(Photo credits: liquida.it)
The earthquake falls silent, but the tragedy lasts. Four years ago an earthquake of Richter magnitude 5.8 at a depth of 8 km struck the city of L’Aquila (Italy) and its surroundings in the region of Abruzzo at 3.32 a.m. on the 6th of April 2009. A normal spring day turned into a nightmare for the citizens that were brusquely woken up and whose status changed in few seconds radically from inhabitants to “displaced”. In numbers; 150 victims, over 1.500 injured and 70.000 people had to abandon what remained of their homes. Were the promises for aid reconstruction carried fulfilled?
On the day of this catastrophe that already seems so far back in history, the government proclaimed the national state of emergency and allocated 30 million euros as a first intervention. The then-Prime Minister, Silvio Berlusconi promised further aid, including some hundreds of millions of euros from the “catastrophes fund” of the European Union. The PM dealt with foreign Heads of States such as Obama, Merkel and Putin since the first day and each offered solidarity and help. However, Berlusconi believed the Italian government could take full responsibility and commitment to the reconstruction process and accepted the US contribution only for the restoration of the rich cultural heritage of the region.
At the time the State was close to its people, Berlusconi stated on the same day: “ If necessary, I will be in Abruzzo every day”. However, tragedies and emergencies, such as the one of the embarrassing amount of trash on the streets of Naples, are good for all politicians to show their support and function as “cat-walks” in pre-election times. A hand-shake, a smile, a hug, generous promises and prompt action certainly create a favorable atmosphere for politicians and moments of joy for the afflicted.
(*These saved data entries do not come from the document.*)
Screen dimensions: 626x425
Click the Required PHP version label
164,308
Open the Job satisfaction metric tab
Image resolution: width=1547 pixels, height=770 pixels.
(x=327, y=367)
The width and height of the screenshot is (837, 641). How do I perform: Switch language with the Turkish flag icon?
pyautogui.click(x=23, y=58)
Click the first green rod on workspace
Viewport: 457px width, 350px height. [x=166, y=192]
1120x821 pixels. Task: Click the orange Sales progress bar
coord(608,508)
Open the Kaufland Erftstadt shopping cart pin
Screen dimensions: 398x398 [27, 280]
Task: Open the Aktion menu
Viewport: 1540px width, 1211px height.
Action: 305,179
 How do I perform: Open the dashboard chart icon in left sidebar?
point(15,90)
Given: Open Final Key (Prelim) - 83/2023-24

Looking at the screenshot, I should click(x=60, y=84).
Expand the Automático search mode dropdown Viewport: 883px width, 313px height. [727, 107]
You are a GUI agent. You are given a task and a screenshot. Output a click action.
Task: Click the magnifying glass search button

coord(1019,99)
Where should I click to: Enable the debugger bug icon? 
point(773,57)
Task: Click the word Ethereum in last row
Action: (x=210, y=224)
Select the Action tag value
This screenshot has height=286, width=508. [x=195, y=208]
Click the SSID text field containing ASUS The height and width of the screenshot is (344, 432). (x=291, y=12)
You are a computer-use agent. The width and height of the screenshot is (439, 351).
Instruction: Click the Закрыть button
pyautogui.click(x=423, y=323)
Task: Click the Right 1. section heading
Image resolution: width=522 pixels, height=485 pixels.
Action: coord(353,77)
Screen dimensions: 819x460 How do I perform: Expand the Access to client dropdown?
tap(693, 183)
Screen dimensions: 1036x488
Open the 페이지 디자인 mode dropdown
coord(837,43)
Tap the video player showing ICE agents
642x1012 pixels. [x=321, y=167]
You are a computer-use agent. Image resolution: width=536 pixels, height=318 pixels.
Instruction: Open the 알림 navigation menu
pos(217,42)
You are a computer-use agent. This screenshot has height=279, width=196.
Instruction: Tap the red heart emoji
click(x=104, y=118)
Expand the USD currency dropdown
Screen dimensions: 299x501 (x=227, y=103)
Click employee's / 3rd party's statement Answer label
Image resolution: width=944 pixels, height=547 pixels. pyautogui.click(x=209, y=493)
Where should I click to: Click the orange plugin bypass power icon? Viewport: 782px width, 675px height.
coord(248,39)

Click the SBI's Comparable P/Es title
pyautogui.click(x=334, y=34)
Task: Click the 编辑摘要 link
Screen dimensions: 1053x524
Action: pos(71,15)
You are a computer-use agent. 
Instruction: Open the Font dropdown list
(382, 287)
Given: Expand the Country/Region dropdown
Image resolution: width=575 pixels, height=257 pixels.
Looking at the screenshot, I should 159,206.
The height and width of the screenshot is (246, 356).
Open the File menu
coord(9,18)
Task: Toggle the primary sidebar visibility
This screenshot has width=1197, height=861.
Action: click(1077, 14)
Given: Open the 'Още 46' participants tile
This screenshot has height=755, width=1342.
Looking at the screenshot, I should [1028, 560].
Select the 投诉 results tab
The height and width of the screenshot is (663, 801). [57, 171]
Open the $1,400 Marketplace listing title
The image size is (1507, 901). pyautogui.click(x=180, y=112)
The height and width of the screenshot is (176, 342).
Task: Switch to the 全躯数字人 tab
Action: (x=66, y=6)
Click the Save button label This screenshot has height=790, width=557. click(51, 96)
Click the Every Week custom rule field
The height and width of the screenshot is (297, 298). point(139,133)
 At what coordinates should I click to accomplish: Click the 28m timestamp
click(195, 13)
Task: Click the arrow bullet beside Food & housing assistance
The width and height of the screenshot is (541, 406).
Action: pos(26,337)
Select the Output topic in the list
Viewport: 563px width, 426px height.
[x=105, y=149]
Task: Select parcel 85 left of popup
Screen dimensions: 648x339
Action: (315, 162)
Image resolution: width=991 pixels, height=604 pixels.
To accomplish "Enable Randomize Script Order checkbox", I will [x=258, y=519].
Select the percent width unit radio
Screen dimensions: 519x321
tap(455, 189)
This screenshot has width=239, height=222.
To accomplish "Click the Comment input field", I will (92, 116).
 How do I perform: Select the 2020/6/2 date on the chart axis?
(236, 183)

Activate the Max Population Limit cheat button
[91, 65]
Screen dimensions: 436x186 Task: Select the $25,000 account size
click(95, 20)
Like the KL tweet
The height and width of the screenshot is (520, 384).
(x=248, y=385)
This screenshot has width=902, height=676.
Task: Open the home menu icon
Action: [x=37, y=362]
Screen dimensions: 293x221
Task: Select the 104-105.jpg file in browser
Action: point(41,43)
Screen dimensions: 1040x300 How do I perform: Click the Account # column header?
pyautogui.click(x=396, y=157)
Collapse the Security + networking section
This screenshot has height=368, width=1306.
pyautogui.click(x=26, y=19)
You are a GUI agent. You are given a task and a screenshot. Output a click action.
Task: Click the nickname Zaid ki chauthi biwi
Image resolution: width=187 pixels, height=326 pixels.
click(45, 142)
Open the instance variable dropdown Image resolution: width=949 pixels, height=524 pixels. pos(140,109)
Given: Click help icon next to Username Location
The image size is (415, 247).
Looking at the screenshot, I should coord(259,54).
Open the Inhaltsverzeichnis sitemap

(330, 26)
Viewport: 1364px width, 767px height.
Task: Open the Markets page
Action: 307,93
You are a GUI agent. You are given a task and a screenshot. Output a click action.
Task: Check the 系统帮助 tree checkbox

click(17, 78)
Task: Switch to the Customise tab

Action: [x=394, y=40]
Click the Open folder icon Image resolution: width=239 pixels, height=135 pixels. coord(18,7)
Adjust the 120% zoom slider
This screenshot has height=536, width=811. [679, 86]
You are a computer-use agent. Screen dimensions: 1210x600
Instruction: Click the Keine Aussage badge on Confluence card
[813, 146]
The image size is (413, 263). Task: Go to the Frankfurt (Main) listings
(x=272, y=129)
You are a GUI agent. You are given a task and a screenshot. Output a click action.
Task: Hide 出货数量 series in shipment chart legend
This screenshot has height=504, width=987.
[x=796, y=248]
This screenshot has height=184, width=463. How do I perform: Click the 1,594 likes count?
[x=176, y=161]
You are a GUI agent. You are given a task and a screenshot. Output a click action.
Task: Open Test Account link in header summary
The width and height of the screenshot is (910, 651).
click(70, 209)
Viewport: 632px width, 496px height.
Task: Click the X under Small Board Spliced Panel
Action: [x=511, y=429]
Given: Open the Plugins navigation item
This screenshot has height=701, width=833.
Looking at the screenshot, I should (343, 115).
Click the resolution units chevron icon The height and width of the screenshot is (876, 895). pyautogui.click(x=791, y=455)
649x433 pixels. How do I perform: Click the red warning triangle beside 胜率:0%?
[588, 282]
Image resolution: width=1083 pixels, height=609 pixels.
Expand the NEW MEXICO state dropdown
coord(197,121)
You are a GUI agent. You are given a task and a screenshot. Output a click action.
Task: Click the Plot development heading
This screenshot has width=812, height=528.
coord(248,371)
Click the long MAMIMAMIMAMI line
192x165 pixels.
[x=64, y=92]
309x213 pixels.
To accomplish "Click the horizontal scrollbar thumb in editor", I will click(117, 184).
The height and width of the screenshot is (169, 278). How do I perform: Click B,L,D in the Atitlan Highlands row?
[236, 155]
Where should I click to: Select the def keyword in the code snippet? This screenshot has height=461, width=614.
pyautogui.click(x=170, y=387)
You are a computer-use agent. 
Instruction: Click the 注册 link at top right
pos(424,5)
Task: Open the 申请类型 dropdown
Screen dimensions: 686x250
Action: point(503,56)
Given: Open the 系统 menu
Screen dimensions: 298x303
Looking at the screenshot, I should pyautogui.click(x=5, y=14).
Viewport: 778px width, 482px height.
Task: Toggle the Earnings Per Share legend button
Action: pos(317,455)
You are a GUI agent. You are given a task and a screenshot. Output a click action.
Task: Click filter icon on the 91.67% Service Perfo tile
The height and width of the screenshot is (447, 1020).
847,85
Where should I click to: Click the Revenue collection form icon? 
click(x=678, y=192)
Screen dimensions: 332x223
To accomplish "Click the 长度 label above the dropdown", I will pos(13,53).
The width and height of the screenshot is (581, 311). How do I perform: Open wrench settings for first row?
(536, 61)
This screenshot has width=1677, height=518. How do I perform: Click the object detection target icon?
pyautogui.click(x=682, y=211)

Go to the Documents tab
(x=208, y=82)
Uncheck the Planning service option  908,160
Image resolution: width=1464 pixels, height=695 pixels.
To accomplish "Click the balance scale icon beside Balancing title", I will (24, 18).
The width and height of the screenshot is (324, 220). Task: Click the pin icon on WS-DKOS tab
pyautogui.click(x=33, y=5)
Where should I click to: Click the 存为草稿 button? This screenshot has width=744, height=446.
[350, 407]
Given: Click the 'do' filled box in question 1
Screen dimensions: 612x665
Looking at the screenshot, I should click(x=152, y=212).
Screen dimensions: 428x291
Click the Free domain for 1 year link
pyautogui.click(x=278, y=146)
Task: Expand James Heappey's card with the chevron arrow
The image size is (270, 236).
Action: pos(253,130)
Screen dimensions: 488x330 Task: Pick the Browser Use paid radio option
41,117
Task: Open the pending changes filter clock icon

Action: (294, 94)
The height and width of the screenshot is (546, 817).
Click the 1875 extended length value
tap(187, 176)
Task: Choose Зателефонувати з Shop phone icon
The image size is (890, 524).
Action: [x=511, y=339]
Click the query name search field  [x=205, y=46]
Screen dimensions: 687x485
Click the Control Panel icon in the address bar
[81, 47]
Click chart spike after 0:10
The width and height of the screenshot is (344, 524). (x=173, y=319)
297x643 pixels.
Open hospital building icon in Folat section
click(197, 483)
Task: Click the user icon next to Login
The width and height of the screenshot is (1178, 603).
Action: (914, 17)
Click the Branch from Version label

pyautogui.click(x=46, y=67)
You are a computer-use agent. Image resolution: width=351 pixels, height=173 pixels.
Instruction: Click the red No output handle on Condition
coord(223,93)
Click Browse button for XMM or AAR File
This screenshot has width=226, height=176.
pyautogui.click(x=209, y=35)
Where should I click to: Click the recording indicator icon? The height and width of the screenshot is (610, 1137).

Four years later the citizens of L’Aquila look at a ghost city. The villages and smaller towns partly destroyed by the earthquake feel the same and are still waiting for the great activities of reconstruction and restoration that were promised in 2009.
Berlsuconi’s politics of “people first” could be better interpreted as “electors first”. It’s not about the politician though, rather the history and attitude of the country. In 1968 an earthquake of 6.4 magnitude on the Richter scale destroyed Bellice Valley (Italy), which includes many villages. There were around 400 victims, 1000 injured and again 70000 people were evacuated. Till this day, in 2013, the signs of the catastrophe are still very visible.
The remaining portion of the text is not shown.